» **MATERIAL FOR THE TASK**:
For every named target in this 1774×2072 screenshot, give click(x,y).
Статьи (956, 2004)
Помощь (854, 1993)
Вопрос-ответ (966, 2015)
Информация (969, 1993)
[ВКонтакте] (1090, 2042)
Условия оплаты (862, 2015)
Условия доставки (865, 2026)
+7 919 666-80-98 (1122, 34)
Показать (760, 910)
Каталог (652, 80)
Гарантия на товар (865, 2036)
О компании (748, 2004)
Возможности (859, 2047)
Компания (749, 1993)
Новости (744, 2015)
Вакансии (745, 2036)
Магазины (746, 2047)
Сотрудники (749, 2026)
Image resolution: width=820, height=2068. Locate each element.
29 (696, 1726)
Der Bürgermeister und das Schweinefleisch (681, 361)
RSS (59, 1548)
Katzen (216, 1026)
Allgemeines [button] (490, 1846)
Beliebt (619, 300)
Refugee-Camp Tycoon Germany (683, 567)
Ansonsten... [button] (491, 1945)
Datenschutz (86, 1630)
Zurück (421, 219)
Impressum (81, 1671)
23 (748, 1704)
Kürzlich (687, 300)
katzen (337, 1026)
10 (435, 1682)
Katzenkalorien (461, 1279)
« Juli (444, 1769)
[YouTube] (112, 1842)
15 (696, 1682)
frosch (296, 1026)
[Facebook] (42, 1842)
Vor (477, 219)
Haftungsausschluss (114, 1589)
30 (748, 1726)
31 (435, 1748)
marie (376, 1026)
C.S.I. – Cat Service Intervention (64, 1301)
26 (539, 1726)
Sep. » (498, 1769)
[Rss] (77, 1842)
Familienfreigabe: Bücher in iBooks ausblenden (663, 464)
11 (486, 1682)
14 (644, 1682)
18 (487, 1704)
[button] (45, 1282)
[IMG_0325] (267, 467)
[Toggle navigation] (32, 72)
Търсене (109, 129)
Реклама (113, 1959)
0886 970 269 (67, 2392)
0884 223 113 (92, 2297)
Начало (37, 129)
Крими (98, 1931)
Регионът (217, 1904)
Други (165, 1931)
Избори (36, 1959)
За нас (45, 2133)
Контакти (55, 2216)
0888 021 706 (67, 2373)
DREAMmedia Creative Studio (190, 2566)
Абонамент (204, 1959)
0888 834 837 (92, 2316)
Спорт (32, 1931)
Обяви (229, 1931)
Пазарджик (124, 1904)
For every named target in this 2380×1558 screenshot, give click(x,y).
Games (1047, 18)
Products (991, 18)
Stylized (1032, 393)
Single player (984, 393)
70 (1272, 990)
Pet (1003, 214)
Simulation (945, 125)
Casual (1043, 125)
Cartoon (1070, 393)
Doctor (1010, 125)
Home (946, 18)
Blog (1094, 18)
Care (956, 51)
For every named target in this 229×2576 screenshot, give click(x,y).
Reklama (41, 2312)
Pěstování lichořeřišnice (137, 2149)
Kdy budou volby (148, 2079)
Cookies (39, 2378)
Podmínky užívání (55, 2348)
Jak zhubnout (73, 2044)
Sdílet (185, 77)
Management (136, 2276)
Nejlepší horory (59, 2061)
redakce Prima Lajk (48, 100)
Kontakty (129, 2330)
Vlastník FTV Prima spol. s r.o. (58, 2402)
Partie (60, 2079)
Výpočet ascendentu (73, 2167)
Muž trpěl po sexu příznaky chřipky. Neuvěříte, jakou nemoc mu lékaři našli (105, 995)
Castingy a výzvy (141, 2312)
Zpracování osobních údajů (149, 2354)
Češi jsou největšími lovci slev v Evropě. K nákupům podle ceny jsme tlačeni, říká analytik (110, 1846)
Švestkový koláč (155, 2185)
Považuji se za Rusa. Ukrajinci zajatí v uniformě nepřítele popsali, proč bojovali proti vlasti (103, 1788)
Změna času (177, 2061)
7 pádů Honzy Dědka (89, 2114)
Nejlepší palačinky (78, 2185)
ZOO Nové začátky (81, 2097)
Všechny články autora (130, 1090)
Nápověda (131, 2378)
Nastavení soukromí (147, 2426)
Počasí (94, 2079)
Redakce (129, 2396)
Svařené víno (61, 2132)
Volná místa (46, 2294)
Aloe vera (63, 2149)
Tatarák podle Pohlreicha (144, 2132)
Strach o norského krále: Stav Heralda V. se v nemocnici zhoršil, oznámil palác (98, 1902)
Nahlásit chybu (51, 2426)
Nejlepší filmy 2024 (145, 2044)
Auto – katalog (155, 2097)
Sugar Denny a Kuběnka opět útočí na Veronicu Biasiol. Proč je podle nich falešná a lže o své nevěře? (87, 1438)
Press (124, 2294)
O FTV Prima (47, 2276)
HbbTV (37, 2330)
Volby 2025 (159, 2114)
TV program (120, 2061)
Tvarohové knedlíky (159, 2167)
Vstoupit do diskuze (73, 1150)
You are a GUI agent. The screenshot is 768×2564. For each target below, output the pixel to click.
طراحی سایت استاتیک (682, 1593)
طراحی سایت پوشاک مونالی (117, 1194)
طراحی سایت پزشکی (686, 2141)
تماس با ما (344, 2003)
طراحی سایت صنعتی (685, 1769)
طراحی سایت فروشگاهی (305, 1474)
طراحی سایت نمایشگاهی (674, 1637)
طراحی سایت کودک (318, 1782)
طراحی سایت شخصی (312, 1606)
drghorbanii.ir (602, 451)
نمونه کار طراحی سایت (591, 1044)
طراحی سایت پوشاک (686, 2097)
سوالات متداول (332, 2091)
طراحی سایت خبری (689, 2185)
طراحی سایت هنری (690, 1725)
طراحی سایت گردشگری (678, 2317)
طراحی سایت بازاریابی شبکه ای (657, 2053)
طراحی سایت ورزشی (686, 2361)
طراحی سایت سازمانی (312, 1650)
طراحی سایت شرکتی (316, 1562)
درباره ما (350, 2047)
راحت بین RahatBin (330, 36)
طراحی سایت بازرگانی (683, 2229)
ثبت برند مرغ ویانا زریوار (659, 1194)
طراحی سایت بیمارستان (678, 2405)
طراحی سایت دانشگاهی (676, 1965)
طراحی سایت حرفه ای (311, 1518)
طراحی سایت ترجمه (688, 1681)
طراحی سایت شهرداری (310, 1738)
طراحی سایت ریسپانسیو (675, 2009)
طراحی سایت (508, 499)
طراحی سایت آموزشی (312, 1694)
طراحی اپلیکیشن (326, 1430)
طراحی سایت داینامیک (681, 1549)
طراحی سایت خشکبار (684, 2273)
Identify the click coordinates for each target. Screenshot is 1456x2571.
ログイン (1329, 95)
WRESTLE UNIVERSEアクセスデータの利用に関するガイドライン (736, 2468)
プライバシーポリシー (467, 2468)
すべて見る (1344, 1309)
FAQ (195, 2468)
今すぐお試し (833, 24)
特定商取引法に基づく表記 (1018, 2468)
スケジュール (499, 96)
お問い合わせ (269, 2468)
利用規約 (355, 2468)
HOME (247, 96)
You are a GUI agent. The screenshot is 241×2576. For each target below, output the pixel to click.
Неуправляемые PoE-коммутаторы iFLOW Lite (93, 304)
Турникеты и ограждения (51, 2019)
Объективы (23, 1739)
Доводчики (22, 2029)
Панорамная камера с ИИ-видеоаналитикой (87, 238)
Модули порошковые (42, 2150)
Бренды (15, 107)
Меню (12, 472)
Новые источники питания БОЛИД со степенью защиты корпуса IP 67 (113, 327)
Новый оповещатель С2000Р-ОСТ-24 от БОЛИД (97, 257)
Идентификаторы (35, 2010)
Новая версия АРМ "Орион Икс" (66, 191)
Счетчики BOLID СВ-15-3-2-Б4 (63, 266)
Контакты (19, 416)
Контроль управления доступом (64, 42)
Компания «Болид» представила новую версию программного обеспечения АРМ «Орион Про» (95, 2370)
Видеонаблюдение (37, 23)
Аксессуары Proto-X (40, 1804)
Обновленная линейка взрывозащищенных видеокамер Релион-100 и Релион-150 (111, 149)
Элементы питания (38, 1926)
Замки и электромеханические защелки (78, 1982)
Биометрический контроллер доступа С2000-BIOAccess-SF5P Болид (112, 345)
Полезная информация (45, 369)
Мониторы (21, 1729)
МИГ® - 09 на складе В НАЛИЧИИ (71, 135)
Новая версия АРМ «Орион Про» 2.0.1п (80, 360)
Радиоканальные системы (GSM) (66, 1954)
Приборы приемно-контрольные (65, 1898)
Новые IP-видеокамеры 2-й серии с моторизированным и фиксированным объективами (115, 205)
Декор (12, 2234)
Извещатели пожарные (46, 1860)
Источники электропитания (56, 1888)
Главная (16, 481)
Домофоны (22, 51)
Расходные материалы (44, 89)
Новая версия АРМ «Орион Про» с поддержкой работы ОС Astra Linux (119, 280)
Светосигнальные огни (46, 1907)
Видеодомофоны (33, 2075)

» **ACTIVITY**: Retype the portion of the data above that starts on the line with "スケジュール (499, 96)" and finishes on the line with "Меню (12, 472)", including both of those lines.

» **SOLVED PROBLEM**:
スケジュール (499, 96)
お問い合わせ (269, 2468)
利用規約 (355, 2468)
HOME (247, 96)
You are a GUI agent. The screenshot is 241×2576. For each target below, output the pixel to click.
Неуправляемые PoE-коммутаторы iFLOW Lite (93, 304)
Турникеты и ограждения (51, 2019)
Объективы (23, 1739)
Доводчики (22, 2029)
Панорамная камера с ИИ-видеоаналитикой (87, 238)
Модули порошковые (42, 2150)
Бренды (15, 107)
Меню (12, 472)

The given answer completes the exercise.